The Checking Integrated Circuit (CIC), also known as the 10NES system, is a lockout chip designed by Nintendo for the Nintendo Entertainment System (NES) video game console in 1985; the chip is part of a system known as 10NES, in which a key (which is stored in the game) is used by the lock (stored in the console) to check that the game is authentic and that the game is for the same region as the console.

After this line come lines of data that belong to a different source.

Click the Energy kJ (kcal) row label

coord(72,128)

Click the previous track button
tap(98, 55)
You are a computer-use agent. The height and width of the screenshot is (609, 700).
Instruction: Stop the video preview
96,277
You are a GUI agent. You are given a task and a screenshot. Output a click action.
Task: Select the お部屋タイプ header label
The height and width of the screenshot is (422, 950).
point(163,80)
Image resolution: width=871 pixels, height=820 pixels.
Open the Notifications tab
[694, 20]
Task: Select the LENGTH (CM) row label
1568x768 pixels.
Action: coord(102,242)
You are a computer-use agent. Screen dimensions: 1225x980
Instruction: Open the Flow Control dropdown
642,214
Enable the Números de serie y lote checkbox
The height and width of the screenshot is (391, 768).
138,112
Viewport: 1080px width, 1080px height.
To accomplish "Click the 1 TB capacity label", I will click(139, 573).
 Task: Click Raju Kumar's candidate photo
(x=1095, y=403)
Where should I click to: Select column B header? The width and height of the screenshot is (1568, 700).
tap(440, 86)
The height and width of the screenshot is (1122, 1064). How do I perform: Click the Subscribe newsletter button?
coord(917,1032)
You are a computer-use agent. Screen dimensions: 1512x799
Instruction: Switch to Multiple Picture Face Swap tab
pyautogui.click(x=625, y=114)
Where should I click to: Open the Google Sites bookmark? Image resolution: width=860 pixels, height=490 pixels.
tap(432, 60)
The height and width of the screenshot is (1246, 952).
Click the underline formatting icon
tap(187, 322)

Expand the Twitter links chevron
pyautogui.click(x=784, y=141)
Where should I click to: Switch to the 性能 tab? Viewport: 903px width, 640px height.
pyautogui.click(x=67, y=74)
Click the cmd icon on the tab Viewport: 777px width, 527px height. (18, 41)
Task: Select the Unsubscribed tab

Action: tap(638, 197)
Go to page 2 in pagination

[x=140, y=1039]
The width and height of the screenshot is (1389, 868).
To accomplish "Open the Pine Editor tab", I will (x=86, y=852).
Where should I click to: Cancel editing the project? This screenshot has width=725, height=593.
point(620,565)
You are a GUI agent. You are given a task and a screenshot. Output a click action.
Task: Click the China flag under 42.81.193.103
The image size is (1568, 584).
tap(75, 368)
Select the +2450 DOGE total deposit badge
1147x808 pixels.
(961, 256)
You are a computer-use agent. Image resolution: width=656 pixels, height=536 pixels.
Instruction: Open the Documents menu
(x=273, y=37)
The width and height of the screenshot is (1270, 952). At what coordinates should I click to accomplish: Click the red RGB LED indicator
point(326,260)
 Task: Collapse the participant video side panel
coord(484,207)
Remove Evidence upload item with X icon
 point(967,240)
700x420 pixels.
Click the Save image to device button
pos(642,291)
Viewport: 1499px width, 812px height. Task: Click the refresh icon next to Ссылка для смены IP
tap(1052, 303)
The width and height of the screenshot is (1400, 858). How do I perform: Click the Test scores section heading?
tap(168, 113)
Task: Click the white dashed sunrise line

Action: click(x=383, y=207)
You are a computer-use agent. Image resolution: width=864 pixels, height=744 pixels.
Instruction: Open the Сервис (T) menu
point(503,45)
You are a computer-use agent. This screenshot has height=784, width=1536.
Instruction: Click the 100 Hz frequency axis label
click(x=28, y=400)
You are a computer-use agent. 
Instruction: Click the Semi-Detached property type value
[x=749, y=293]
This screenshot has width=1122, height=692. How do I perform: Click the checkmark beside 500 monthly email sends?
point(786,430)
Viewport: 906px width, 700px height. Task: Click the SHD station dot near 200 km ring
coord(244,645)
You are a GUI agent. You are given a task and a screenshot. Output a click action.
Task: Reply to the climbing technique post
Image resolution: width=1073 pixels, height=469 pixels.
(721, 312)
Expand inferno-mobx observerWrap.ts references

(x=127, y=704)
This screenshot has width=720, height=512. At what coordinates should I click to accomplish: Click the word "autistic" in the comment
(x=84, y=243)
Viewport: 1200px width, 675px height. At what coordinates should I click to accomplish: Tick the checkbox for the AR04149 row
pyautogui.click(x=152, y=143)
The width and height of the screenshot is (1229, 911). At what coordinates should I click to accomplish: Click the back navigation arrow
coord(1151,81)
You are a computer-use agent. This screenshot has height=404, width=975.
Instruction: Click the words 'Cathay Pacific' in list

The chip was designed in response to the North American video game crash of 1983, which was partially the result of a lack of both publishing and quality control; the idea was that by forcing third-party developers to have their games go through an approval process, Nintendo could stop shovelware from entering the market. Improved designs of the CIC chip were also used in the later Super Nintendo Entertainment System and the Nintendo 64, although running an updated security program that performs additional checks.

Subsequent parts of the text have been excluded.